CLEVELAND—Dec. 19, 2013—Key performance indicator (KPI) weaknesses at every stage of the marketing funnel affect the ability of organizations to achieve business goals, according to a study released by PR 20/20. The 2014 Marketing Score Report takes an inside look at how 318 professionals rate their organizations across more than 130 factors.
The report features analysis of how high performers excel in key marketing metrics; offers insight into 2014 marketing strategies; and identifies tips to improve overall marketing performance.
Sample report findings include:
- The majority of organizations have aggressive growth goals and conservative budgets, creating a potential misalignment of expectations.
- Organizations founded post-1990 are at an advantage. They are more social media savvy, have higher marketing technology utilization scores, and are better at creating and distributing content.
- Organizations lack strength and diversity in their lead sources.
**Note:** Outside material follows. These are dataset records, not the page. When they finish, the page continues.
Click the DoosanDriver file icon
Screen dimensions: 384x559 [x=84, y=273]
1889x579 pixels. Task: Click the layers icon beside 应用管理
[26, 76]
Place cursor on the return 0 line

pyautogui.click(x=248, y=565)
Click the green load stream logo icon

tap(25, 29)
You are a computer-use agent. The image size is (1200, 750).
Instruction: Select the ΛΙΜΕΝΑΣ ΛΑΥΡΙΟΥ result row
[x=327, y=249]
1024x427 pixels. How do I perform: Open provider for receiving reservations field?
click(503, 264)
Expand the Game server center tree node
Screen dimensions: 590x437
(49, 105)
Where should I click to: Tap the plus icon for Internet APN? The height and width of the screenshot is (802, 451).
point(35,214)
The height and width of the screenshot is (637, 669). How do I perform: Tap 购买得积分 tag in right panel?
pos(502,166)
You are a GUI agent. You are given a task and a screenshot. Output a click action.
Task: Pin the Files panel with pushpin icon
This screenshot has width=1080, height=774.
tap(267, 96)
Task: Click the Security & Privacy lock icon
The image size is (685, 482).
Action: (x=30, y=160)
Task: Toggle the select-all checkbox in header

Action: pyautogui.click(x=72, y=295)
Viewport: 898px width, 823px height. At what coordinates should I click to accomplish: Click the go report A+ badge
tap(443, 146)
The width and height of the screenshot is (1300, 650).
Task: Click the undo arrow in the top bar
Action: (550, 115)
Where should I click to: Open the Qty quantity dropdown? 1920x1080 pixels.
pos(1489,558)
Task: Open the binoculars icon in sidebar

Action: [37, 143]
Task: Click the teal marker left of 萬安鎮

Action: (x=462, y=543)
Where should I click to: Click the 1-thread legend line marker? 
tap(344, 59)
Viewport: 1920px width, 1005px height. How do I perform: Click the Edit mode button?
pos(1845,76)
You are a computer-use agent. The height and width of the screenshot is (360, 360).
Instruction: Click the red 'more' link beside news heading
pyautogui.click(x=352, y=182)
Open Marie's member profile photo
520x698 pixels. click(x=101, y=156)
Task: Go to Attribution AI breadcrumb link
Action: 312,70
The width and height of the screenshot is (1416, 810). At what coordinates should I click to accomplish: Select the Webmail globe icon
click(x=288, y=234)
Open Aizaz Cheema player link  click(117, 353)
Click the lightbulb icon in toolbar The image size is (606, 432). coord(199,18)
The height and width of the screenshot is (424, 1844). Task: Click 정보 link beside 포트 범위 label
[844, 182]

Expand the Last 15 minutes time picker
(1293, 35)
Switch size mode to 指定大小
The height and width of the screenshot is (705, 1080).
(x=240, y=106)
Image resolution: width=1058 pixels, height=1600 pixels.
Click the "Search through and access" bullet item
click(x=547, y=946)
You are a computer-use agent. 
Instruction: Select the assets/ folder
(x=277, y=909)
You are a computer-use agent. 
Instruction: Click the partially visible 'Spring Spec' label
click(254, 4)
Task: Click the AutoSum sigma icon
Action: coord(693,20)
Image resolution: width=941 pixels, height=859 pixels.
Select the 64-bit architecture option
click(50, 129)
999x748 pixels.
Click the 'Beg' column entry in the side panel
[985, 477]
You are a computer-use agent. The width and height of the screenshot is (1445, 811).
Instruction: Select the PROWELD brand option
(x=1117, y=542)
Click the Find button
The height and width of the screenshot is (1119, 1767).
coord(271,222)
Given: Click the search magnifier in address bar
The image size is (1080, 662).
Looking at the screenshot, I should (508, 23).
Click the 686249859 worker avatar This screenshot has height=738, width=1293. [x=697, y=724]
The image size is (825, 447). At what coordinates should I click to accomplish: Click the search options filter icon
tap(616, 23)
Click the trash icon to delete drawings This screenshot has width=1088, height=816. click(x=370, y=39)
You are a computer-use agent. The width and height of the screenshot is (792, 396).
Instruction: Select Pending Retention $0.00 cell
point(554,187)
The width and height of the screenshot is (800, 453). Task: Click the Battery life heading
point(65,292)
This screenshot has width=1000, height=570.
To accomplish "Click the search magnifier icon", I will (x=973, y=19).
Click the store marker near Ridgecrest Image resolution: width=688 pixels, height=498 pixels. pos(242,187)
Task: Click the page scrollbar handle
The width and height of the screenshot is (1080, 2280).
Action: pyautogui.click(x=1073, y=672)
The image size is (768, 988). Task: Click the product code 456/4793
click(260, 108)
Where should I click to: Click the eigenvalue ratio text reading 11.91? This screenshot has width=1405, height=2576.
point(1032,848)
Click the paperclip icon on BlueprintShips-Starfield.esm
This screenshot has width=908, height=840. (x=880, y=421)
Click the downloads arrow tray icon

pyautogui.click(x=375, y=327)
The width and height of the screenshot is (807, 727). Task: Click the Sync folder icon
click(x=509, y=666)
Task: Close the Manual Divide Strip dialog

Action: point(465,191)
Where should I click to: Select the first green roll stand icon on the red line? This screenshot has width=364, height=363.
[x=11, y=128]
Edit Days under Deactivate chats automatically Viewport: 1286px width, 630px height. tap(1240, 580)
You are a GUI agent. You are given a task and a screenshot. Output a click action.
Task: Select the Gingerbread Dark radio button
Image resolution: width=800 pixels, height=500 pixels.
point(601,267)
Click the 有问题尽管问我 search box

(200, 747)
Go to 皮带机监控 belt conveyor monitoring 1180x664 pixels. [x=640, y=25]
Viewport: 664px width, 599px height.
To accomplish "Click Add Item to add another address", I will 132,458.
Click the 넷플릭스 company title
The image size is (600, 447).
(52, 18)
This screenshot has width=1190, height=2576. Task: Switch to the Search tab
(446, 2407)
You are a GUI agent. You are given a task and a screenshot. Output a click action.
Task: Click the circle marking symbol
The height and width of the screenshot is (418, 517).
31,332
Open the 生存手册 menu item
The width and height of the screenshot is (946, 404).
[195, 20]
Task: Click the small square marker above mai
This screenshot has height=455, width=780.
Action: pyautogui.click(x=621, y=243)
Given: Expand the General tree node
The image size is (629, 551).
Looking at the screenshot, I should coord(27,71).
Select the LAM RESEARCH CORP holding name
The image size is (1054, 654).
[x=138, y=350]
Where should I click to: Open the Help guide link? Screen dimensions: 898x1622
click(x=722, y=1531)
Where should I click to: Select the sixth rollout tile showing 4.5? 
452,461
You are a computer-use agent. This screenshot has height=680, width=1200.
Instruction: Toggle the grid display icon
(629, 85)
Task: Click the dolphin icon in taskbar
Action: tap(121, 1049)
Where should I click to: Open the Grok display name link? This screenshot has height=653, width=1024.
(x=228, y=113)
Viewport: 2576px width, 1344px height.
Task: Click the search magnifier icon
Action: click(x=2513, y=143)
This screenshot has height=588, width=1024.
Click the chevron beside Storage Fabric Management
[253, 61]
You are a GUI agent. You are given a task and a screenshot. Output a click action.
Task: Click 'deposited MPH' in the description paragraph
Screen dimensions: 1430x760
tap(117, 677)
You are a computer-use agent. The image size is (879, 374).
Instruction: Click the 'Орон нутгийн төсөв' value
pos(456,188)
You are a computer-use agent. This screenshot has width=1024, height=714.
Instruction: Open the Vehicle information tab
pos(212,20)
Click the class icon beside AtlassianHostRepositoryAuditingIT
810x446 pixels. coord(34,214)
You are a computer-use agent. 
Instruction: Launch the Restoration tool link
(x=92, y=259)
Key digital channels, including organic search, social media, blogging, and premium content, are all rated on average as weaknesses.
- Organizations lack confidence in their internal marketing teams, which are particularly weak in key digital marketing skills.
- Many organizations lack, or are underutilizing, fundamental marketing technologies, including call tracking, marketing automation, and marketing analytics.
- Marketing automation high performers have significantly stronger lead-to-sale conversion rates, cost of customer acquisition (COCA), and overall Marketing Scores.
- Blogging high performers dominate all others in a number of critical marketing performance metrics, such as website traffic, lead volume, and lead quality scores.